The spreadsheet was supposed to confirm what I already believed.

It did the opposite.

The number that killed it

A vertical stacked bar chart with a sage-filled block dominating the bar labeled twenty flexible color e-ink cards at $770.60, with a horizontal sage-dotted line at the $500 target retail price sitting well below the bar.
Per-console BOM at 5,000-unit bulk pricing. The dotted line is the target retail price.

The BOM I built around the 5.65 inch flexible 7-color e-ink cards looked like this:

ItemUnitQtySubtotal
Flexible color e-ink card (5.65", 7-color)$38.5320$770.60
Flexible battery~$0.3020~$6.00
NFC tag$0.1020$2.00
NFC reader$1.001$1.00
Physical box$10.001$10.00
Per-console BOM (list)$789.60

At a rough 30% bulk discount on a 5,000-unit run, that drops to about $553 per console. Just the parts. Before the multi-touch board, the case, the MCU, assembly, shipping, warranty, and the cost of money. Realistic landed cost, all-in, was higher.

I had targeted $500 retail to stay below the PS5's $700. At $500 retail, every console would ship at roughly a $53 loss before any margin. The model only worked if a SaaS subscription at $5 a month and an average of five DLC games at $20 each subsidized the hardware loss, and that subsidy only crossed into profit at roughly a million units shipped.

To ship this honestly, I would have needed to retail it above $600. Probably north of $700. For a game-night accessory.

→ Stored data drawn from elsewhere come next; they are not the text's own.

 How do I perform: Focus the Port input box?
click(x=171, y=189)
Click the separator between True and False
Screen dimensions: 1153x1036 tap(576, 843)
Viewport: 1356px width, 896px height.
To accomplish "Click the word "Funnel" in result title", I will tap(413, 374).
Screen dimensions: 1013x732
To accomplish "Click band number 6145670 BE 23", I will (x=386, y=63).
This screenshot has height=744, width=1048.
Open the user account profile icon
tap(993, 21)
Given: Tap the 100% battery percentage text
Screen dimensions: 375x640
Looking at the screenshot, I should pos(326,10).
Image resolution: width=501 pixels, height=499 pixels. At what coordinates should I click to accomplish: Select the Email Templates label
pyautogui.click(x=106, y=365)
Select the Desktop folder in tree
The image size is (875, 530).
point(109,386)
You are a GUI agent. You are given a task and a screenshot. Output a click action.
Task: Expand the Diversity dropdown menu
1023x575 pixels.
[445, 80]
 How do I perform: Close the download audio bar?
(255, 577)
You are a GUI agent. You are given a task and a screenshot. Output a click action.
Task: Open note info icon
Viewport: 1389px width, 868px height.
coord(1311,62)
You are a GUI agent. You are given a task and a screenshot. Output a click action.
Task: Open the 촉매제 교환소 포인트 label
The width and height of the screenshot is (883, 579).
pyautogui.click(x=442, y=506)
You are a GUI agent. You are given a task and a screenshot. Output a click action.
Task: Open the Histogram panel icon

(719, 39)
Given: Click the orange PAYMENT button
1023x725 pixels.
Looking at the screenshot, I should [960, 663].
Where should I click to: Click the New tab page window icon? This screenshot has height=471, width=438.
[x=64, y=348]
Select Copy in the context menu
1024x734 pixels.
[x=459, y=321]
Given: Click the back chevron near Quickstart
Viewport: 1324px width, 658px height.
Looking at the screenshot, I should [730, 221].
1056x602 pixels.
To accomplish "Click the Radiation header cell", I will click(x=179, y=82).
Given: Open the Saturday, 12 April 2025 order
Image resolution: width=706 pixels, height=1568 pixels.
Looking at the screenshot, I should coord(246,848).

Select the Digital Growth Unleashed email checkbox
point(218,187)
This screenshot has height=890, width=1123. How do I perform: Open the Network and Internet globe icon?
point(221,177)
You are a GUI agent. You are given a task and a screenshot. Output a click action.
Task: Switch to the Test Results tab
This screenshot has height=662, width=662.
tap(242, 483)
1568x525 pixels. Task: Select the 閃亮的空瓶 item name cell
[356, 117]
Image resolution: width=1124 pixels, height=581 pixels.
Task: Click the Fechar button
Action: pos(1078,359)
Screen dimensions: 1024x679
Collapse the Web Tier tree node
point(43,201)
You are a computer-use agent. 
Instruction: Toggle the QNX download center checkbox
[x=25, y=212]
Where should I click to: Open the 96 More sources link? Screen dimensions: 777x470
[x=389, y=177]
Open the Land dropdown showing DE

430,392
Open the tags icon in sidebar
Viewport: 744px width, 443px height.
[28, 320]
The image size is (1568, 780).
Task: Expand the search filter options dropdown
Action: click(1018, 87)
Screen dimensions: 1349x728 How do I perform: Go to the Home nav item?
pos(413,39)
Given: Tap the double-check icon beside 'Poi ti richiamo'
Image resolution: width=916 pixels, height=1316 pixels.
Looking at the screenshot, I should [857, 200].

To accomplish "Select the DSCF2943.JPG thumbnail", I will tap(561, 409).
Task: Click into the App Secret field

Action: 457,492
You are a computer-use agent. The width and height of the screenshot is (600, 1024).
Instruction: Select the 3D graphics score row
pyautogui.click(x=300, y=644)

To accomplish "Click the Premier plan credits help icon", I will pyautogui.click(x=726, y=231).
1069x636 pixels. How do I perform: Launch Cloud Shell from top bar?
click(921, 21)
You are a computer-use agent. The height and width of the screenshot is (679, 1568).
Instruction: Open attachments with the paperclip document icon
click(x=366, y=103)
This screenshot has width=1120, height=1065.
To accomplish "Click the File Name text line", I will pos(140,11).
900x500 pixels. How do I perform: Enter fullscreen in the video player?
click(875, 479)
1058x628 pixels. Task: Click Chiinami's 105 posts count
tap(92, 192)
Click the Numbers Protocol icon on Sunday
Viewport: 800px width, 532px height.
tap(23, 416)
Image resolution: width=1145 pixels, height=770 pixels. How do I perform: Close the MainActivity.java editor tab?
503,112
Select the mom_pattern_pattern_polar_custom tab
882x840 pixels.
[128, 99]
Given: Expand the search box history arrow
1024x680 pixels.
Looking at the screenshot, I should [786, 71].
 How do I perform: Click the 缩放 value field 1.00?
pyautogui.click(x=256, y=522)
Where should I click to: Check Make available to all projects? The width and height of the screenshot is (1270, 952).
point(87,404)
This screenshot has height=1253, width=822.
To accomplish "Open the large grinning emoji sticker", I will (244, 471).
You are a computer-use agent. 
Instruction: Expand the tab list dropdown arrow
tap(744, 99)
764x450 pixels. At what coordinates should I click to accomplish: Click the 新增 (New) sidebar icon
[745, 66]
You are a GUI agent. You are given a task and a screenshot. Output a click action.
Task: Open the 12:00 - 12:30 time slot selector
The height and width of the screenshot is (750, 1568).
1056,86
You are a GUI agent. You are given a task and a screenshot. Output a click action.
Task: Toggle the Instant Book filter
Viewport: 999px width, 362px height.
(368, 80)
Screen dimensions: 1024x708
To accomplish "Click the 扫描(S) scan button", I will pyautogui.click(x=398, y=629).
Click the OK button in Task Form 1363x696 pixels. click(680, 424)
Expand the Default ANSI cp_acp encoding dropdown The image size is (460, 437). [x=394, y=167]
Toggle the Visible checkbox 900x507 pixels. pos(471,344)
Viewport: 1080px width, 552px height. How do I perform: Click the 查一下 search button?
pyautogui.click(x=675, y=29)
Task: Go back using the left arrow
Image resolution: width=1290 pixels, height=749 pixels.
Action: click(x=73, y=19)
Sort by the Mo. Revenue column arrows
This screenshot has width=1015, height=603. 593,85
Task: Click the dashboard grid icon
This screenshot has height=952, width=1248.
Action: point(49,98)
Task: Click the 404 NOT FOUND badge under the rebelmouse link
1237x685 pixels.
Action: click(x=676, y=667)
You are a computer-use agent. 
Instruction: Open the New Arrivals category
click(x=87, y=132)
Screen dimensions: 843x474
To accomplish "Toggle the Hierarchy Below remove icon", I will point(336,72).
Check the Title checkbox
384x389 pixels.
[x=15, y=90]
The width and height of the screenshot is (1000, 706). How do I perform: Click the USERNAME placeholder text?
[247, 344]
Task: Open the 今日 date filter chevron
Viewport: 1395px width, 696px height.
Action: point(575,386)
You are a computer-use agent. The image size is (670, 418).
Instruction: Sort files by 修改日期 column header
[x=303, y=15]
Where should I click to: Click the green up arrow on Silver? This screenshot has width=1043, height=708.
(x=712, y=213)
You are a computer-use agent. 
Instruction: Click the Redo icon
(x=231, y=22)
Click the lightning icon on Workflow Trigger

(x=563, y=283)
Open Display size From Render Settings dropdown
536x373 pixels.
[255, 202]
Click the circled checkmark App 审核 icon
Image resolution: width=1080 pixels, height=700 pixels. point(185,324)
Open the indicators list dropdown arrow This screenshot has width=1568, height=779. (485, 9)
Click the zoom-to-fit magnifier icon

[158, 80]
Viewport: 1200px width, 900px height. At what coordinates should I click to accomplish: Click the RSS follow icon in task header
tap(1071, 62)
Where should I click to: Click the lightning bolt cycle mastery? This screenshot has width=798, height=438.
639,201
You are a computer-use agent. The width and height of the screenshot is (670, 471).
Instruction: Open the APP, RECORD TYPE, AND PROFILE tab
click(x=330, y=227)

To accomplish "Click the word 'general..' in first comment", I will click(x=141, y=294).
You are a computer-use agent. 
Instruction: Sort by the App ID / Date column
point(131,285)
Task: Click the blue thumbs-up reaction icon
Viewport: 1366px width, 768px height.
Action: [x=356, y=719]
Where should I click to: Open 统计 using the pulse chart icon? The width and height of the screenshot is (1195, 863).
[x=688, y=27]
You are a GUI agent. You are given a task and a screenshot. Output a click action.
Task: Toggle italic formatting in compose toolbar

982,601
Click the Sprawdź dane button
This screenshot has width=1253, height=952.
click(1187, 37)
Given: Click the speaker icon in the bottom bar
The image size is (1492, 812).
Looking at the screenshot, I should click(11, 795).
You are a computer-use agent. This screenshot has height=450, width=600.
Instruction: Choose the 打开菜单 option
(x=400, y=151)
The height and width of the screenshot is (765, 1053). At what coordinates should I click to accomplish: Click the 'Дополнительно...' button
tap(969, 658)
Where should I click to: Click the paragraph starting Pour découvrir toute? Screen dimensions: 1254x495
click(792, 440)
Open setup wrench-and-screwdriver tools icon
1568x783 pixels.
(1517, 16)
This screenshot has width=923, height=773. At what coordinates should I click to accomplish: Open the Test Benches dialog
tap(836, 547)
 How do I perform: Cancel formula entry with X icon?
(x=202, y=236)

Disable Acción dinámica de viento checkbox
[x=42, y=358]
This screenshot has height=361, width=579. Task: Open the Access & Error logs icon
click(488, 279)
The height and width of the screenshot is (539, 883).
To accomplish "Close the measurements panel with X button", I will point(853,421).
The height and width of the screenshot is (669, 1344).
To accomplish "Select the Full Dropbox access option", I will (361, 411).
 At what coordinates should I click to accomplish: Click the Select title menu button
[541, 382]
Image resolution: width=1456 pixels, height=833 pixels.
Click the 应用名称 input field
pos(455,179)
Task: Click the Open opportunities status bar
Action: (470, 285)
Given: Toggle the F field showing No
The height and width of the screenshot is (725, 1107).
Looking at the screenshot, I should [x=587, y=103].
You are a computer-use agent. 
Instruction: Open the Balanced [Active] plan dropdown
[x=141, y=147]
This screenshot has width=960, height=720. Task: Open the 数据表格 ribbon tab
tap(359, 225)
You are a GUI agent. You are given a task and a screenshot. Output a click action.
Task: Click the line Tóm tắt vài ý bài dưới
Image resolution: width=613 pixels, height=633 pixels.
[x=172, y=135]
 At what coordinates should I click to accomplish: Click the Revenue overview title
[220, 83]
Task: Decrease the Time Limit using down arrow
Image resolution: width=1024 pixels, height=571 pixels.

I went back to the notebook page where I had been keeping the kill criterion. The line on it was:

I ask myself, will I buy this for $1,000? My answer is no.

If I would not buy it, I should not ship it. The spreadsheet did what spreadsheets are supposed to do.

What would need to be true

For OmniBoard to actually work, one of three things has to happen:

  1. Flexible color e-ink prices fall by 60% or more. The 5.65 inch 7-color panel I priced at $38.53 bulk would need to land below $15 to make a $500 console work without subsidy. TVs got 50x cheaper from 1972 to today. The same curve will eventually run through e-ink. It will not run through it on a startup's timeline.
  2. A larger company subsidizes the hardware. The Steam, PlayStation, and Game Pass models all use the device as a wedge for the marketplace, and they tolerate hardware losses because the platform pays them back. That posture needs platform-company balance sheets, not a $10M seed.
  3. A cheaper card substrate appears. Reflective LCDs at the right quality. MicroLED tiles cheap enough to ship 20 per device. Something not on the 2024 roadmap that I am not aware of.

None of those three were true in 2024. I could not move the e-ink suppliers. I could not justify $700+ retail. And no alternative substrate showed up at the quality the product needed.

What I learned

The kill criterion has to be a number, written down, before you start. Mine was $1,000. The number is what made it possible to stop without negotiating with myself for another year.

Hardware plus platform plus content is three startups. A $10M seed funds one of them, well. It does not fund all three. If I do a hardware play again, I will pick the smallest viable shape - hardware alone, or platform alone, never all three at once.

Supplier conversations teach more than spec sheets. DASUNG telling me to skip them and go direct was the whole signal. Flexible color e-ink is not yet a market that wants startups in it.

Subsidy models need scale you can credibly hit. "Lose on hardware, win on SaaS and DLC" is a real strategy, but only if the unit economics flip well before a million units. Mine flipped at a million.

Validation is permission, not pull. People liked OmniBoard. Investors said complimentary things. Nobody pushed back hard. That is not the same as a market pulling on you.

Closing

Some ideas fail because they are wrong. OmniBoard is not one of those.

Some ideas fail because the world is not cheap enough yet. OmniBoard is one of those.

The device should exist. A console-shaped product will eventually change how households play board games the same way the Switch changed how households play video games. The economics moved 50x for TVs over fifty years. They will move for flexible color e-ink too.

For now, OmniShop, the SDK, the multi-touch board, the card-on-card mechanics, the morphing card in your hand - all of it is back in the notebook. Intact. Waiting.

When the BOM moves, the project moves with it.